Planning War, Pursuing Peace
is the third of an extraordinary five-volume study on the political economy of American warfare. It differs from preceding volumes by examining the planning and investigation of war mobilization rather than the actual harnessing of the economy for hostilities; and it is also the first book to treat all phases of the political economy of wartime during those crucial interwar years.
Koistinen first describes and analyzes the War and Navy Departments' procurement and economic mobilization planning-never before examined in its entirety-and conveys the enormity of the task faced by the military in establishing ties with many sectors of the economy. He tells how the War Department created commodity committees to carry on the work of World War I's War Industries Board, and how both military and industrial powers strove to protect their mutual interests against those seeking to avoid war and to reform society.

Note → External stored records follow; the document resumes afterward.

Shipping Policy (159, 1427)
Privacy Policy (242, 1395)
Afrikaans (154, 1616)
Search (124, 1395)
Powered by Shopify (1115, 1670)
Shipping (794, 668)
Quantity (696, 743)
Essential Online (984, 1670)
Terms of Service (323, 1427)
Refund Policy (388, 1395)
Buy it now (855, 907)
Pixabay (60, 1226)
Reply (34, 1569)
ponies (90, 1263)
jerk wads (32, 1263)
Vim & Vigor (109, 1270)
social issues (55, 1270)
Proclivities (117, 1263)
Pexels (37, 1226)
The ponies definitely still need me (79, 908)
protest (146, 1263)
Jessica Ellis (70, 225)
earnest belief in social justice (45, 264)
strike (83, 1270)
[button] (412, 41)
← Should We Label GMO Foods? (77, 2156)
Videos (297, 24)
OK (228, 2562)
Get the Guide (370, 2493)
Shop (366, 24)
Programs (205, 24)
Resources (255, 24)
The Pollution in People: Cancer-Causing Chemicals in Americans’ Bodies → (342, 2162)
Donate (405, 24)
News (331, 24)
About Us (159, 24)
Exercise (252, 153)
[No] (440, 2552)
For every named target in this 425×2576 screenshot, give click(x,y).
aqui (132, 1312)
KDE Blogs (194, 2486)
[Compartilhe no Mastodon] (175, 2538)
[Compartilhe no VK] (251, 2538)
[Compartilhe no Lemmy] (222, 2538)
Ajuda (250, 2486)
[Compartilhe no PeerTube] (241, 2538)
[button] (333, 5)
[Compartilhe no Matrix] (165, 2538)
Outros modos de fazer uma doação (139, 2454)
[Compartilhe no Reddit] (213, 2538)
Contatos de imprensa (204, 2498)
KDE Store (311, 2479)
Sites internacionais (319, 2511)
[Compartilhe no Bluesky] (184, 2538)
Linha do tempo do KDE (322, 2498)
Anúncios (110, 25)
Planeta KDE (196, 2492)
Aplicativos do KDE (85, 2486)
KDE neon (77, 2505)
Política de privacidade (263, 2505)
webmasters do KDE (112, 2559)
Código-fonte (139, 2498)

Koistinen then describes the American public's struggle to come to terms with modern warfare through the in-depth explorations of the work of the House Select Committee on Expenditures in the War Department, the War Policies Commission, and the Senate Special Committee Investigating the Munitions Industry. He tells how these investigations alarmed pacifists, isolationists, and neo-Jeffersonians, and how they led Senator Gerald Nye and others to warn against the creation of "unhealthy alliances" between the armed services and industry.
Planning War, Pursuing Peace
clearly shows how the U.S. economy was both directly and indirectly planned based on knowledge gained from World War I. By revealing vital and previously unexplored links between America's World Wars, it further illuminates the political economy of twentieth-century warfare as a complex and continually evolving process.